• [Activity]:
Type out each entry exactly.

• [Records shown]:
○ ○ ○ ○
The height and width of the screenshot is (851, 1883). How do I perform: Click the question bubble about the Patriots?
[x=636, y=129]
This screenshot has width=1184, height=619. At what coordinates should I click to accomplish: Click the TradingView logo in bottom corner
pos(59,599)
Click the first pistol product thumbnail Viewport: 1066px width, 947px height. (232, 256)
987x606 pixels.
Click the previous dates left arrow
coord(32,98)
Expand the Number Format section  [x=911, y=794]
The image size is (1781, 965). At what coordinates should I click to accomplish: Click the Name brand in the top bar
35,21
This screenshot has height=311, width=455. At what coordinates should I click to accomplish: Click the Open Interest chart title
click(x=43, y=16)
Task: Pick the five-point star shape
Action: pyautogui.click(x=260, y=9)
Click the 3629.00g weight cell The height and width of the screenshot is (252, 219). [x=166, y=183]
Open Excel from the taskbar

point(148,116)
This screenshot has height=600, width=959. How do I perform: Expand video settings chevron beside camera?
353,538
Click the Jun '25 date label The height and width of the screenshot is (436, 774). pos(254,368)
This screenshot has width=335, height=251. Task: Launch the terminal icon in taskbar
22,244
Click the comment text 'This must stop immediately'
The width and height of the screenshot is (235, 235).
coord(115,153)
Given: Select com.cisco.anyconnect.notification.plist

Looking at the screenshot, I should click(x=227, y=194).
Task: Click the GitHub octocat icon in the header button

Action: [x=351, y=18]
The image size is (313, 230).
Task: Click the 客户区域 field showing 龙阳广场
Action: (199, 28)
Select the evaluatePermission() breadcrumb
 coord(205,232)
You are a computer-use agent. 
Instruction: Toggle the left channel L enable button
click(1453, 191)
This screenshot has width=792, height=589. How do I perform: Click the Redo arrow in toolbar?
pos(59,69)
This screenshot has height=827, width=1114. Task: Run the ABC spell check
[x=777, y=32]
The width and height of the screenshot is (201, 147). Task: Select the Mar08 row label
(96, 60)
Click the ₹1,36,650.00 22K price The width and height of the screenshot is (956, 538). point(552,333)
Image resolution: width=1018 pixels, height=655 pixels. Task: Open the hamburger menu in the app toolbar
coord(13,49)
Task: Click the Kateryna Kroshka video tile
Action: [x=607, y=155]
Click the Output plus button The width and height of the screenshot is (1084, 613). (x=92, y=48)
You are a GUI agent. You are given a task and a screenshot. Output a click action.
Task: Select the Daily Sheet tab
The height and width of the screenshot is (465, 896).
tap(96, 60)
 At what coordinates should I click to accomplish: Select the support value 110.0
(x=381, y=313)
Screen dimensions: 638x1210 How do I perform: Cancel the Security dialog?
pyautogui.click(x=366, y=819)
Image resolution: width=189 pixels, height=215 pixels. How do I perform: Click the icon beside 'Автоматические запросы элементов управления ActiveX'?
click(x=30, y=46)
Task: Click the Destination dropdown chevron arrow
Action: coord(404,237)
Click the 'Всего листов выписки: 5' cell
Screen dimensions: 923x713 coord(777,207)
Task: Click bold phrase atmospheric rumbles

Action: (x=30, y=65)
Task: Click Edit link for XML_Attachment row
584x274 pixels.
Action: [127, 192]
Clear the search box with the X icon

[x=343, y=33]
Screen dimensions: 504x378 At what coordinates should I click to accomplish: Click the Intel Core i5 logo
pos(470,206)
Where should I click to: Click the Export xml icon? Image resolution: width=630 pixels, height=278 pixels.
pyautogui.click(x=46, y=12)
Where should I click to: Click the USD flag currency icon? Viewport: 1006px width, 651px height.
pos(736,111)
○ ○ ○ ○
• [Solution for this exercise]:
The height and width of the screenshot is (851, 1883). How do I perform: Click the question bubble about the Patriots?
[x=636, y=129]
This screenshot has width=1184, height=619. At what coordinates should I click to accomplish: Click the TradingView logo in bottom corner
pos(59,599)
Click the first pistol product thumbnail Viewport: 1066px width, 947px height. (232, 256)
987x606 pixels.
Click the previous dates left arrow
coord(32,98)
Expand the Number Format section  [x=911, y=794]
The image size is (1781, 965). At what coordinates should I click to accomplish: Click the Name brand in the top bar
35,21
This screenshot has height=311, width=455. At what coordinates should I click to accomplish: Click the Open Interest chart title
click(x=43, y=16)
Task: Pick the five-point star shape
Action: pyautogui.click(x=260, y=9)
Click the 3629.00g weight cell The height and width of the screenshot is (252, 219). [x=166, y=183]
Open Excel from the taskbar

point(148,116)
This screenshot has height=600, width=959. How do I perform: Expand video settings chevron beside camera?
353,538
Click the Jun '25 date label The height and width of the screenshot is (436, 774). pos(254,368)
This screenshot has width=335, height=251. Task: Launch the terminal icon in taskbar
22,244
Click the comment text 'This must stop immediately'
The width and height of the screenshot is (235, 235).
coord(115,153)
Given: Select com.cisco.anyconnect.notification.plist

Looking at the screenshot, I should click(x=227, y=194).
Task: Click the GitHub octocat icon in the header button

Action: [x=351, y=18]
The image size is (313, 230).
Task: Click the 客户区域 field showing 龙阳广场
Action: (199, 28)
Select the evaluatePermission() breadcrumb
 coord(205,232)
You are a computer-use agent. 
Instruction: Toggle the left channel L enable button
click(1453, 191)
This screenshot has width=792, height=589. How do I perform: Click the Redo arrow in toolbar?
pos(59,69)
This screenshot has height=827, width=1114. Task: Run the ABC spell check
[x=777, y=32]
The width and height of the screenshot is (201, 147). Task: Select the Mar08 row label
(96, 60)
Click the ₹1,36,650.00 22K price The width and height of the screenshot is (956, 538). point(552,333)
Image resolution: width=1018 pixels, height=655 pixels. Task: Open the hamburger menu in the app toolbar
coord(13,49)
Task: Click the Kateryna Kroshka video tile
Action: [x=607, y=155]
Click the Output plus button The width and height of the screenshot is (1084, 613). (x=92, y=48)
You are a GUI agent. You are given a task and a screenshot. Output a click action.
Task: Select the Daily Sheet tab
The height and width of the screenshot is (465, 896).
tap(96, 60)
 At what coordinates should I click to accomplish: Select the support value 110.0
(x=381, y=313)
Screen dimensions: 638x1210 How do I perform: Cancel the Security dialog?
pyautogui.click(x=366, y=819)
Image resolution: width=189 pixels, height=215 pixels. How do I perform: Click the icon beside 'Автоматические запросы элементов управления ActiveX'?
click(x=30, y=46)
Task: Click the Destination dropdown chevron arrow
Action: coord(404,237)
Click the 'Всего листов выписки: 5' cell
Screen dimensions: 923x713 coord(777,207)
Task: Click bold phrase atmospheric rumbles

Action: (x=30, y=65)
Task: Click Edit link for XML_Attachment row
584x274 pixels.
Action: [127, 192]
Clear the search box with the X icon

[x=343, y=33]
Screen dimensions: 504x378 At what coordinates should I click to accomplish: Click the Intel Core i5 logo
pos(470,206)
Where should I click to: Click the Export xml icon? Image resolution: width=630 pixels, height=278 pixels.
pyautogui.click(x=46, y=12)
Where should I click to: Click the USD flag currency icon? Viewport: 1006px width, 651px height.
pos(736,111)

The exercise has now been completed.